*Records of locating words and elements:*

▼

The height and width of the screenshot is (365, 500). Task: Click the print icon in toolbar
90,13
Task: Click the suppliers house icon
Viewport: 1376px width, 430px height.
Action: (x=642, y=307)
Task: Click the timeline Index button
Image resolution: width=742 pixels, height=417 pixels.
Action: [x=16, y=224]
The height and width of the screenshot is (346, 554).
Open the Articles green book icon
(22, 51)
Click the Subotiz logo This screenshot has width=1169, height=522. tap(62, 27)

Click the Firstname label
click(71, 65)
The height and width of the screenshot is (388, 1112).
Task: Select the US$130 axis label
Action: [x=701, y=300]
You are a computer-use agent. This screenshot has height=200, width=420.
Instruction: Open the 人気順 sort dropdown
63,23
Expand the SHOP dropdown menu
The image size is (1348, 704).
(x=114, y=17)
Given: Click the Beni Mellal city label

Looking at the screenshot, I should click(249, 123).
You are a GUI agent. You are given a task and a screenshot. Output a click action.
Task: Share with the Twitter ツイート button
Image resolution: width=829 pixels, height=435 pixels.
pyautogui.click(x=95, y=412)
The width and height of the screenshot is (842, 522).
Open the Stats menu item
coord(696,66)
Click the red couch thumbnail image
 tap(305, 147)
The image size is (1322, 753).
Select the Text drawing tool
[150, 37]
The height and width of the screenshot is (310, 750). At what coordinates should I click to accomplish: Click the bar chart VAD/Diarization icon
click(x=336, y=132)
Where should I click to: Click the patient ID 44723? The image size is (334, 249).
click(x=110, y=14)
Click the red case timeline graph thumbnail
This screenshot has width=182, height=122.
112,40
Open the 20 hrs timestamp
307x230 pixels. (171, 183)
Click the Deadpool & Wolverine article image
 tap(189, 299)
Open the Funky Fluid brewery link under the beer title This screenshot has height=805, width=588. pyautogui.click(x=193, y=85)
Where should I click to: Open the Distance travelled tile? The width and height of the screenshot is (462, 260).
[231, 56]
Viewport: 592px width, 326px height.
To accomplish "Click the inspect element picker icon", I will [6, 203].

▲

*WHAT IS EXPECTED:* Lay out every line of the records above as a JSON list of strings, one string per line, leaving out any blank lines.

*SOLUTION:*
[
  "The height and width of the screenshot is (365, 500). Task: Click the print icon in toolbar",
  "90,13",
  "Task: Click the suppliers house icon",
  "Viewport: 1376px width, 430px height.",
  "Action: (x=642, y=307)",
  "Task: Click the timeline Index button",
  "Image resolution: width=742 pixels, height=417 pixels.",
  "Action: [x=16, y=224]",
  "The height and width of the screenshot is (346, 554).",
  "Open the Articles green book icon",
  "(22, 51)",
  "Click the Subotiz logo This screenshot has width=1169, height=522. tap(62, 27)",
  "Click the Firstname label",
  "click(71, 65)",
  "The height and width of the screenshot is (388, 1112).",
  "Task: Select the US$130 axis label",
  "Action: [x=701, y=300]",
  "You are a computer-use agent. This screenshot has height=200, width=420.",
  "Instruction: Open the 人気順 sort dropdown",
  "63,23",
  "Expand the SHOP dropdown menu",
  "The image size is (1348, 704).",
  "(x=114, y=17)",
  "Given: Click the Beni Mellal city label",
  "Looking at the screenshot, I should click(249, 123).",
  "You are a GUI agent. You are given a task and a screenshot. Output a click action.",
  "Task: Share with the Twitter ツイート button",
  "Image resolution: width=829 pixels, height=435 pixels.",
  "pyautogui.click(x=95, y=412)",
  "The width and height of the screenshot is (842, 522).",
  "Open the Stats menu item",
  "coord(696,66)",
  "Click the red couch thumbnail image",
  " tap(305, 147)",
  "The image size is (1322, 753).",
  "Select the Text drawing tool",
  "[150, 37]",
  "The height and width of the screenshot is (310, 750). At what coordinates should I click to accomplish: Click the bar chart VAD/Diarization icon",
  "click(x=336, y=132)",
  "Where should I click to: Click the patient ID 44723? The image size is (334, 249).",
  "click(x=110, y=14)",
  "Click the red case timeline graph thumbnail",
  "This screenshot has width=182, height=122.",
  "112,40",
  "Open the 20 hrs timestamp",
  "307x230 pixels. (171, 183)",
  "Click the Deadpool & Wolverine article image",
  " tap(189, 299)",
  "Open the Funky Fluid brewery link under the beer title This screenshot has height=805, width=588. pyautogui.click(x=193, y=85)",
  "Where should I click to: Open the Distance travelled tile? The width and height of the screenshot is (462, 260).",
  "[231, 56]",
  "Viewport: 592px width, 326px height.",
  "To accomplish \"Click the inspect element picker icon\", I will [6, 203]."
]